### Source records
=== Begin Enclosure ===

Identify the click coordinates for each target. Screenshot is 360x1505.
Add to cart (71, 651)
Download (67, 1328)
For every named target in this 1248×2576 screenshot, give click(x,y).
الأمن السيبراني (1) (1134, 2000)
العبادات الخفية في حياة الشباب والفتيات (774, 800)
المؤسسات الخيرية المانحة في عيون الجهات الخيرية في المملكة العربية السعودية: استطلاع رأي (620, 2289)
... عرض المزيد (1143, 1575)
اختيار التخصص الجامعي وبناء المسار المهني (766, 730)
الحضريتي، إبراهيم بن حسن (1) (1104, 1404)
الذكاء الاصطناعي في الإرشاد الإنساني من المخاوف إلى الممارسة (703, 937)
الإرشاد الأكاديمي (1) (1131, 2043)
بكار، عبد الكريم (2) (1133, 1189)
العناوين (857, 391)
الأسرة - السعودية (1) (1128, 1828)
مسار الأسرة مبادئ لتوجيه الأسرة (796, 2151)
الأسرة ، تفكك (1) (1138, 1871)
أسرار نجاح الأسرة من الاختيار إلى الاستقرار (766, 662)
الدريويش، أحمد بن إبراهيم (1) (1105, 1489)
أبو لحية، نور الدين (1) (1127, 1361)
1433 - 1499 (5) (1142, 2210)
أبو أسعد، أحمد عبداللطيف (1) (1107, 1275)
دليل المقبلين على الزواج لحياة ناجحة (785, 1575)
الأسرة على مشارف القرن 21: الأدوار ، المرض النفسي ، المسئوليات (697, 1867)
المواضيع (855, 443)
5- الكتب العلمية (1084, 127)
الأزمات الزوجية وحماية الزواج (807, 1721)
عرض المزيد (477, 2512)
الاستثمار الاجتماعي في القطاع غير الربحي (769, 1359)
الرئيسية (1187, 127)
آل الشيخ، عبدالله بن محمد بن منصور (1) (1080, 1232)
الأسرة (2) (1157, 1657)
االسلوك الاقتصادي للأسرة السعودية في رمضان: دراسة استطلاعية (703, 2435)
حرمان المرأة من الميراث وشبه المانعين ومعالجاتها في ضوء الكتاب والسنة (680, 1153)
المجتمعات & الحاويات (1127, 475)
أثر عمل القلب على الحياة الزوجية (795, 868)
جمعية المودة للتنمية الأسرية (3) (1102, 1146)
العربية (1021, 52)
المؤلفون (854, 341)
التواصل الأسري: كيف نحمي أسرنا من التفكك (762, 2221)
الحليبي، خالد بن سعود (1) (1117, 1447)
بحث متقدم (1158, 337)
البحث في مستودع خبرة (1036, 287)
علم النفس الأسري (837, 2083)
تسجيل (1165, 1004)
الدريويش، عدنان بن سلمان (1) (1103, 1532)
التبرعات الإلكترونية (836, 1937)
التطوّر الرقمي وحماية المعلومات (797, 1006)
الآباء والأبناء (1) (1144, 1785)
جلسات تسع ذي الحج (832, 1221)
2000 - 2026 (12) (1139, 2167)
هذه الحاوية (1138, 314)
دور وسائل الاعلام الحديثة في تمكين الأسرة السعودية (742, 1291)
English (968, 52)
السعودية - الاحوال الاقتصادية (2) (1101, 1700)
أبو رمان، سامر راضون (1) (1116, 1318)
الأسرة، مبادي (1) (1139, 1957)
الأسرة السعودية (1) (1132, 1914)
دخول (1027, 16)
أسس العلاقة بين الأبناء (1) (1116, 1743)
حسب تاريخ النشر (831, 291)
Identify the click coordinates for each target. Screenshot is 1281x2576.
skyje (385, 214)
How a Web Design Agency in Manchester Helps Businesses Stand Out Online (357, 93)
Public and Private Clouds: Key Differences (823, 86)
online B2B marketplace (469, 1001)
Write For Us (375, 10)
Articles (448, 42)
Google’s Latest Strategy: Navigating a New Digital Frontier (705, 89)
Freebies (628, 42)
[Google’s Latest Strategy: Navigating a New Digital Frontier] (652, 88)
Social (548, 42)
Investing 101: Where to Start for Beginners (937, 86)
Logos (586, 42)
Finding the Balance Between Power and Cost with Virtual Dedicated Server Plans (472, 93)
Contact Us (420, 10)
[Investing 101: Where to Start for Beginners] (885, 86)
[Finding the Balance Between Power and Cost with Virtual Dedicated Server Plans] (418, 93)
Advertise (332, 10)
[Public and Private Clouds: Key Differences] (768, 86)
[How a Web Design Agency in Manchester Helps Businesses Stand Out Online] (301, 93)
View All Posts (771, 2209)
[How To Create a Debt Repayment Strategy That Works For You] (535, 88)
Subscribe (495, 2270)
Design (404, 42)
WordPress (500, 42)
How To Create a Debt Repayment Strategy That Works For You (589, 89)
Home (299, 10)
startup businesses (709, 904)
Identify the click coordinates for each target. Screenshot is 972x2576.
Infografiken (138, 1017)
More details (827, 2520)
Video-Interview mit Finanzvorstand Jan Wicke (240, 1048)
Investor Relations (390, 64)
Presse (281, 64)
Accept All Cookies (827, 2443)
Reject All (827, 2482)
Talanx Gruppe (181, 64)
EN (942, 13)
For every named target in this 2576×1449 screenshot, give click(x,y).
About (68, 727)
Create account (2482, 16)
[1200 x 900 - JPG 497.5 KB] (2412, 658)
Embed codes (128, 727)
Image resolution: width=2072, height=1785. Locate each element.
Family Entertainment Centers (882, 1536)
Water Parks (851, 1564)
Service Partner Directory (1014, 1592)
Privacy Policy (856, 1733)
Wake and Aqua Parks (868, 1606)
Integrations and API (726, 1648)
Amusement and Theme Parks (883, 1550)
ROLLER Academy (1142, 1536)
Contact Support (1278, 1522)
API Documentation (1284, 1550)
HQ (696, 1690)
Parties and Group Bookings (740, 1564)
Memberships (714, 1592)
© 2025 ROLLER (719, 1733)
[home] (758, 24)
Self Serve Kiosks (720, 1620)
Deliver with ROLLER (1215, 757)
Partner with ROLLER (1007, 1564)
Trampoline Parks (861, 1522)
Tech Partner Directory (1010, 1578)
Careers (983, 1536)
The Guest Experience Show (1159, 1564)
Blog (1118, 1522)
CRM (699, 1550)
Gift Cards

=== End Enclosure ===

### Directions
Word for word, set down all of the material.

### Result of this exercise
Identify the click coordinates for each target. Screenshot is 360x1505.
Add to cart (71, 651)
Download (67, 1328)
For every named target in this 1248×2576 screenshot, give click(x,y).
الأمن السيبراني (1) (1134, 2000)
العبادات الخفية في حياة الشباب والفتيات (774, 800)
المؤسسات الخيرية المانحة في عيون الجهات الخيرية في المملكة العربية السعودية: استطلاع رأي (620, 2289)
... عرض المزيد (1143, 1575)
اختيار التخصص الجامعي وبناء المسار المهني (766, 730)
الحضريتي، إبراهيم بن حسن (1) (1104, 1404)
الذكاء الاصطناعي في الإرشاد الإنساني من المخاوف إلى الممارسة (703, 937)
الإرشاد الأكاديمي (1) (1131, 2043)
بكار، عبد الكريم (2) (1133, 1189)
العناوين (857, 391)
الأسرة - السعودية (1) (1128, 1828)
مسار الأسرة مبادئ لتوجيه الأسرة (796, 2151)
الأسرة ، تفكك (1) (1138, 1871)
أسرار نجاح الأسرة من الاختيار إلى الاستقرار (766, 662)
الدريويش، أحمد بن إبراهيم (1) (1105, 1489)
أبو لحية، نور الدين (1) (1127, 1361)
1433 - 1499 (5) (1142, 2210)
أبو أسعد، أحمد عبداللطيف (1) (1107, 1275)
دليل المقبلين على الزواج لحياة ناجحة (785, 1575)
الأسرة على مشارف القرن 21: الأدوار ، المرض النفسي ، المسئوليات (697, 1867)
المواضيع (855, 443)
5- الكتب العلمية (1084, 127)
الأزمات الزوجية وحماية الزواج (807, 1721)
عرض المزيد (477, 2512)
الاستثمار الاجتماعي في القطاع غير الربحي (769, 1359)
الرئيسية (1187, 127)
آل الشيخ، عبدالله بن محمد بن منصور (1) (1080, 1232)
الأسرة (2) (1157, 1657)
االسلوك الاقتصادي للأسرة السعودية في رمضان: دراسة استطلاعية (703, 2435)
حرمان المرأة من الميراث وشبه المانعين ومعالجاتها في ضوء الكتاب والسنة (680, 1153)
المجتمعات & الحاويات (1127, 475)
أثر عمل القلب على الحياة الزوجية (795, 868)
جمعية المودة للتنمية الأسرية (3) (1102, 1146)
العربية (1021, 52)
المؤلفون (854, 341)
التواصل الأسري: كيف نحمي أسرنا من التفكك (762, 2221)
الحليبي، خالد بن سعود (1) (1117, 1447)
بحث متقدم (1158, 337)
البحث في مستودع خبرة (1036, 287)
علم النفس الأسري (837, 2083)
تسجيل (1165, 1004)
الدريويش، عدنان بن سلمان (1) (1103, 1532)
التبرعات الإلكترونية (836, 1937)
التطوّر الرقمي وحماية المعلومات (797, 1006)
الآباء والأبناء (1) (1144, 1785)
جلسات تسع ذي الحج (832, 1221)
2000 - 2026 (12) (1139, 2167)
هذه الحاوية (1138, 314)
دور وسائل الاعلام الحديثة في تمكين الأسرة السعودية (742, 1291)
English (968, 52)
السعودية - الاحوال الاقتصادية (2) (1101, 1700)
أبو رمان، سامر راضون (1) (1116, 1318)
الأسرة، مبادي (1) (1139, 1957)
الأسرة السعودية (1) (1132, 1914)
دخول (1027, 16)
أسس العلاقة بين الأبناء (1) (1116, 1743)
حسب تاريخ النشر (831, 291)
Identify the click coordinates for each target. Screenshot is 1281x2576.
skyje (385, 214)
How a Web Design Agency in Manchester Helps Businesses Stand Out Online (357, 93)
Public and Private Clouds: Key Differences (823, 86)
online B2B marketplace (469, 1001)
Write For Us (375, 10)
Articles (448, 42)
Google’s Latest Strategy: Navigating a New Digital Frontier (705, 89)
Freebies (628, 42)
[Google’s Latest Strategy: Navigating a New Digital Frontier] (652, 88)
Social (548, 42)
Investing 101: Where to Start for Beginners (937, 86)
Logos (586, 42)
Finding the Balance Between Power and Cost with Virtual Dedicated Server Plans (472, 93)
Contact Us (420, 10)
[Investing 101: Where to Start for Beginners] (885, 86)
[Finding the Balance Between Power and Cost with Virtual Dedicated Server Plans] (418, 93)
Advertise (332, 10)
[Public and Private Clouds: Key Differences] (768, 86)
[How a Web Design Agency in Manchester Helps Businesses Stand Out Online] (301, 93)
View All Posts (771, 2209)
[How To Create a Debt Repayment Strategy That Works For You] (535, 88)
Subscribe (495, 2270)
Design (404, 42)
WordPress (500, 42)
How To Create a Debt Repayment Strategy That Works For You (589, 89)
Home (299, 10)
startup businesses (709, 904)
Identify the click coordinates for each target. Screenshot is 972x2576.
Infografiken (138, 1017)
More details (827, 2520)
Video-Interview mit Finanzvorstand Jan Wicke (240, 1048)
Investor Relations (390, 64)
Presse (281, 64)
Accept All Cookies (827, 2443)
Reject All (827, 2482)
Talanx Gruppe (181, 64)
EN (942, 13)
For every named target in this 2576×1449 screenshot, give click(x,y).
About (68, 727)
Create account (2482, 16)
[1200 x 900 - JPG 497.5 KB] (2412, 658)
Embed codes (128, 727)
Image resolution: width=2072, height=1785. Locate each element.
Family Entertainment Centers (882, 1536)
Water Parks (851, 1564)
Service Partner Directory (1014, 1592)
Privacy Policy (856, 1733)
Wake and Aqua Parks (868, 1606)
Integrations and API (726, 1648)
Amusement and Theme Parks (883, 1550)
ROLLER Academy (1142, 1536)
Contact Support (1278, 1522)
API Documentation (1284, 1550)
HQ (696, 1690)
Parties and Group Bookings (740, 1564)
Memberships (714, 1592)
© 2025 ROLLER (719, 1733)
[home] (758, 24)
Self Serve Kiosks (720, 1620)
Deliver with ROLLER (1215, 757)
Partner with ROLLER (1007, 1564)
Trampoline Parks (861, 1522)
Tech Partner Directory (1010, 1578)
Careers (983, 1536)
The Guest Experience Show (1159, 1564)
Blog (1118, 1522)
CRM (699, 1550)
Gift Cards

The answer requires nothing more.